Sciatica pain is a very common problem affecting millions of people every day. From tingling in the feet to lower back pain, sciatica presents itself in many ways. But what can we do about it? How can reduce the pain and make our days more enjoyable? Below are some simple and quick exercises that you can do to improve your sciatic pain.
Read on, try these for yourself, and share your experiences with us.
What Causes Sciatica Pain?
Sciatica pain can be cause by herniation in your lumbar spine – this is the part of your spine that curves inward, near you lower-middle back. This is serious and you should consult a doctor about this immediately. But nearly 70 percent of sciatica cases are caused by piriformis. This muscle is one of a few small deep hip rotators that you use to turn your thigh out.

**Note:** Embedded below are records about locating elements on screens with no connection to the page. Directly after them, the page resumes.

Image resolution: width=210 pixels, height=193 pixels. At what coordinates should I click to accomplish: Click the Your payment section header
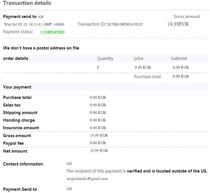[17, 87]
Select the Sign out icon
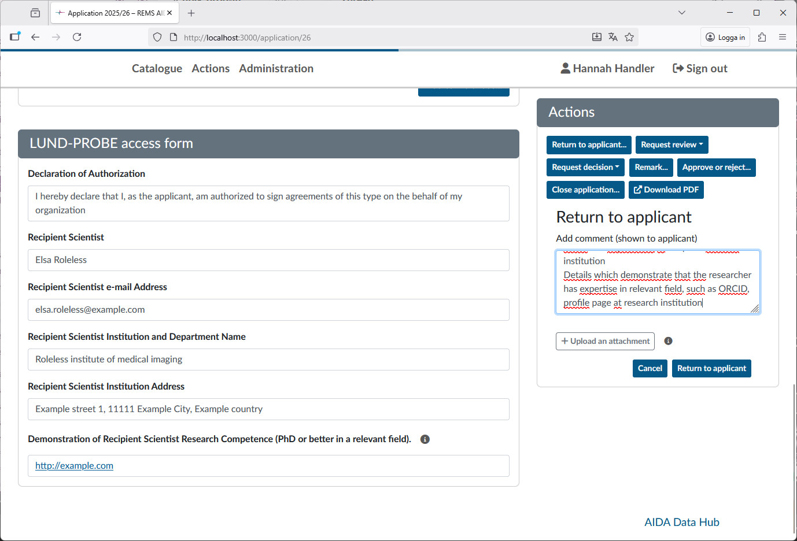797x541 pixels. (x=677, y=68)

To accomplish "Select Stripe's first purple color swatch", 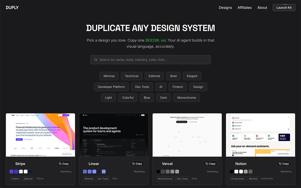I will (x=11, y=171).
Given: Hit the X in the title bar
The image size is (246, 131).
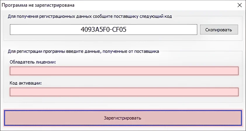Looking at the screenshot, I should pos(239,5).
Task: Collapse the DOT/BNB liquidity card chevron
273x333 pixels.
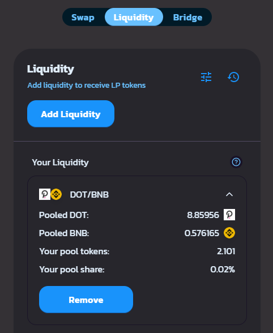Action: pyautogui.click(x=229, y=194)
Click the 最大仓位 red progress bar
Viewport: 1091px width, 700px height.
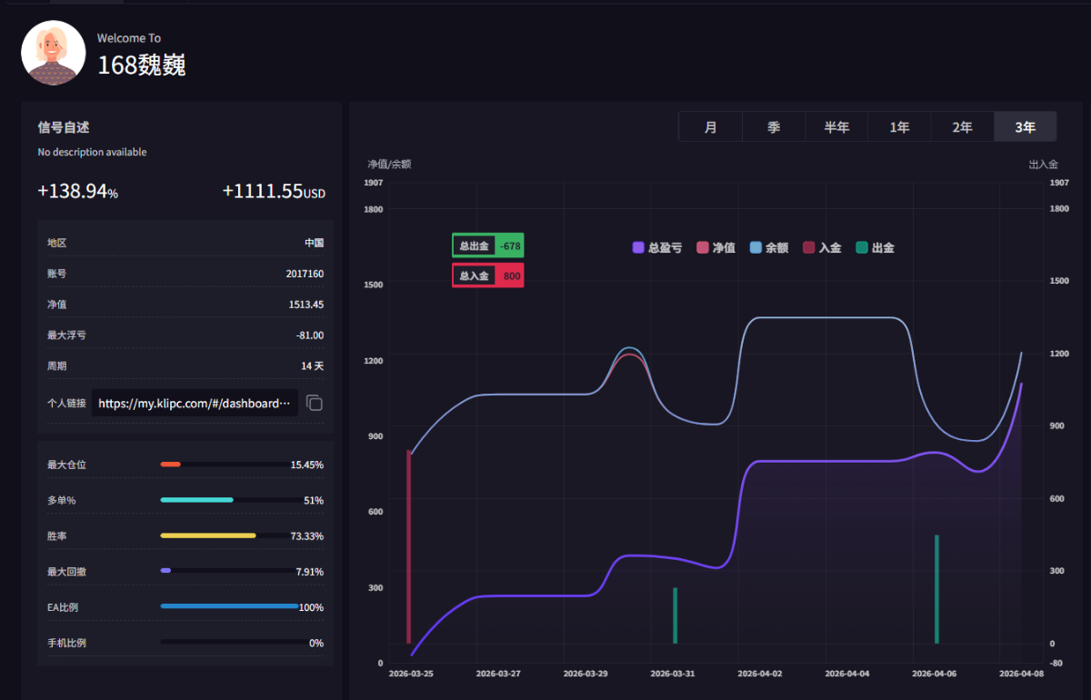[171, 465]
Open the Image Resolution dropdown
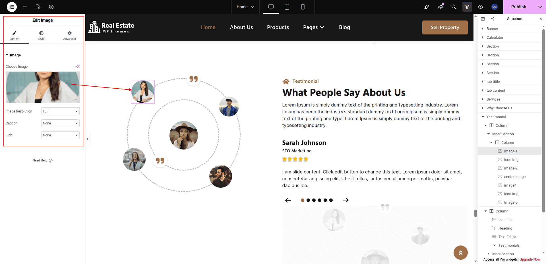The width and height of the screenshot is (546, 264). click(x=60, y=111)
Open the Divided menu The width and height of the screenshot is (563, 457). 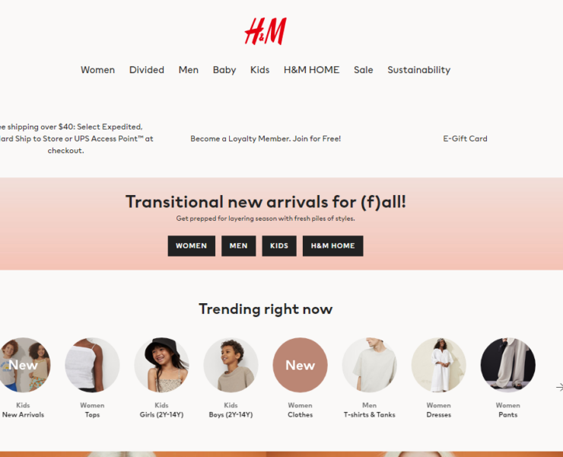[147, 70]
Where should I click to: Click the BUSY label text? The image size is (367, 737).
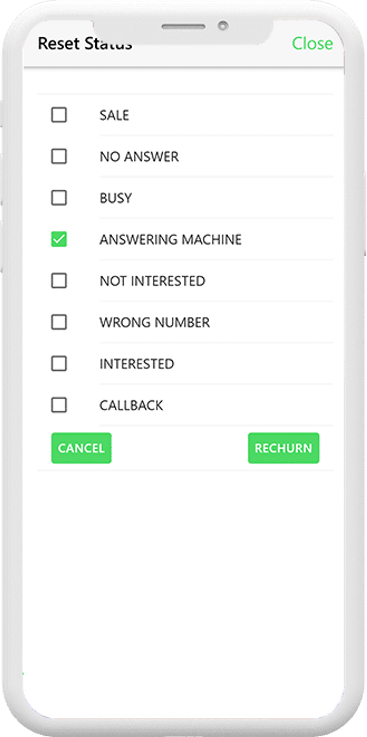[x=116, y=198]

Reducing pain in your sciatica
In order to reduce pain in your sciatica, particularly if your pain is caused by the piriformis, there are a few back stretches you can perform that originate in yoga to help with stretch your lower back to help prevent or stop sciatica pain.
The Standing Back Twist
This is a great pose for people who aren’t bendy enough to start with some of these other poses. Put your foot up on a chair, and place the outside of your opposite hand on your raised knee (left hand to right knee or right hand to left knee) Place your other hand on your hip. Turning your upper body while keeping your hips facing forward hold the position for thirty seconds, then switch. Don’t push past where your comfortable.
The Two Knee Twist
Lie on your back. Splay your arms to form a capital “T”. Keeping your shoulders on the floor, turn your knees out to one side. Keep your shoulders on the floor. Hold the position for a minute, then alternate sides.
The Twisted Lunge
This is a trickier pose, but really opens your hips. Step one leg forward, bend at the knee. The other leg should stay out behind you. Try to keep your feet one leg’s length apart. Turning your back, place your opposite elbow on the outside your bent knee. Bring your palms together. Hold for thirty seconds.
The easiest pose on this list. Get down on your hands and knees, the rock your seat back onto your heels, leaving your hands on the floor in front of you. Hold for as long as you like. Don’t fall asleep like this, your legs won’t forgive you.